Взревев как обезумевший зверь, я бросился вслед я уродливым существом.

Извивающийся коридор, слабо освещенный настенными факелами, казался бесконечным, а пламя моей ненависти было столь велико, что просто сжигало меня изнутри. Но это пламя, вместе с тем было и той энергией, которая заставляла меня на сумасшедшей скорости двигаться вперёд.

Но вот впереди забрезжил свет.

Лишь через десяток шагов я осознал, что этот свечение — грандиозная панорама.

Я решил было, что туннель под землей закончился, выходя на поверхность.

Вот только поверхность эта уже не была той пустыней, на которой стоял злополучный Город: по вечернему небу плыли редкие белые облака, прямо по центру висела такая до боли знакомая и одинокая бледно-желтая луна, а чуть ниже яркими огнями сияли улицы и высотные дома большого города.

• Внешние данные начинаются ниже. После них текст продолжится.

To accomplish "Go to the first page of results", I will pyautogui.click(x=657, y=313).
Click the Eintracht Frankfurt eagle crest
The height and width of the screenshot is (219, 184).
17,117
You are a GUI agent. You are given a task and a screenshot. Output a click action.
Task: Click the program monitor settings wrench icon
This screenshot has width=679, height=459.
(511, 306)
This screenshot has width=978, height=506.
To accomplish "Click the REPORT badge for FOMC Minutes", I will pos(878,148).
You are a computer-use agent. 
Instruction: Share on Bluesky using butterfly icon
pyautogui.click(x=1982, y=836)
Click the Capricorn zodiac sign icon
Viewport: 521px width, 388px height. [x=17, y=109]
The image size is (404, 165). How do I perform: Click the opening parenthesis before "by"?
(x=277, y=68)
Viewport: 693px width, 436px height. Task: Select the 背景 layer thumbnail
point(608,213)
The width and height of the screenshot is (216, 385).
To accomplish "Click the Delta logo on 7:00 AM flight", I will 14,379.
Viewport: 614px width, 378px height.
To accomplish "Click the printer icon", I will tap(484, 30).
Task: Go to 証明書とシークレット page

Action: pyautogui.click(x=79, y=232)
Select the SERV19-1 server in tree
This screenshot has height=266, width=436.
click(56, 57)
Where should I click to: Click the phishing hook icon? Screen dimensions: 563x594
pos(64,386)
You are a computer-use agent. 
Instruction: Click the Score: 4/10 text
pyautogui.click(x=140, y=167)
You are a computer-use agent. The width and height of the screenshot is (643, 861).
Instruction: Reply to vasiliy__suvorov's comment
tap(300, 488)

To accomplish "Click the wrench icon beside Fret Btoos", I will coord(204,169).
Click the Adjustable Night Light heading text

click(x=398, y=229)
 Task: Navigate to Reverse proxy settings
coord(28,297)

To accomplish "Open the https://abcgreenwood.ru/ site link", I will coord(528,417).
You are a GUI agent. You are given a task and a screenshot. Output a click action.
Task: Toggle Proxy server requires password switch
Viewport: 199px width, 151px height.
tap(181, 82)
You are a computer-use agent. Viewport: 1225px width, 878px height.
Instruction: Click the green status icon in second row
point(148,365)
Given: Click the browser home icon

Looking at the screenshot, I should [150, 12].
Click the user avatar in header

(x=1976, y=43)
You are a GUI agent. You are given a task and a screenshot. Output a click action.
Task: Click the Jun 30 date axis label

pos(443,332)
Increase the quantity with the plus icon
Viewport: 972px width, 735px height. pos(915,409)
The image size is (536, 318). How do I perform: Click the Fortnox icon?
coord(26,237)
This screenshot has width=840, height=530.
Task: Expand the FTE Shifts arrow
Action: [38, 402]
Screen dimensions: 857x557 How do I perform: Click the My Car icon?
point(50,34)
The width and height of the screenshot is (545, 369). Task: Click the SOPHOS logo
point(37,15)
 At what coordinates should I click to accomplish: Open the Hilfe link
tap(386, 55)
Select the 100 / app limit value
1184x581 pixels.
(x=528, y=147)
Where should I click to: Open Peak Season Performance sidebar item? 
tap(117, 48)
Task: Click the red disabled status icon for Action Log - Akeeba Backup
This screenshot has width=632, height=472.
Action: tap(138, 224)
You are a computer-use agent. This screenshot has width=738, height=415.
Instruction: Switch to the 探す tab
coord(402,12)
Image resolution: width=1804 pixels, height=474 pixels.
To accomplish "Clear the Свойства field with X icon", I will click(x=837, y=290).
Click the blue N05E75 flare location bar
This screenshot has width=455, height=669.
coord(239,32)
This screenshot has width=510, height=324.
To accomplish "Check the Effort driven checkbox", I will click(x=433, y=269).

Я готов был поспорить, положив свою жизнь на кон, утверждая то, что передо мной сейчас вовсе не очередной пейзаж виртуальной вселенной, а мой собственный мир, который мы с Павлом покинули в огромной спешке с наивной надеждой на то, что уж здесь то точно будет лучше.

Но лучше нам не стало…

Именно в этот миг сгорбленный силуэт мелькнул на фоне вечернего пейзажа родной Земли, а затем мир померк, вновь превращаясь в глухую стену тоннеля, в которую упиралась дорога под моими ногами.

Я подбежал к глухой стене и в отчаянии несколько раз ударил ее кулаком Бога, высекая из камня искры и выбивая гранитное крошево. Никакого другого эффекта выплеск моей ярости не принёс.

Прислонившись спиною к холодному камню, я медленно осел вниз.

Всем моим существом овладело бесконечное отчаяние, ибо в этот миг я наконец понял, что портал захлопнулся, оставляя меня и мертвого Павла здесь, а тварь, проспавшую не одно тысячелетие в ожидании своего часа, перенеслась на Землю.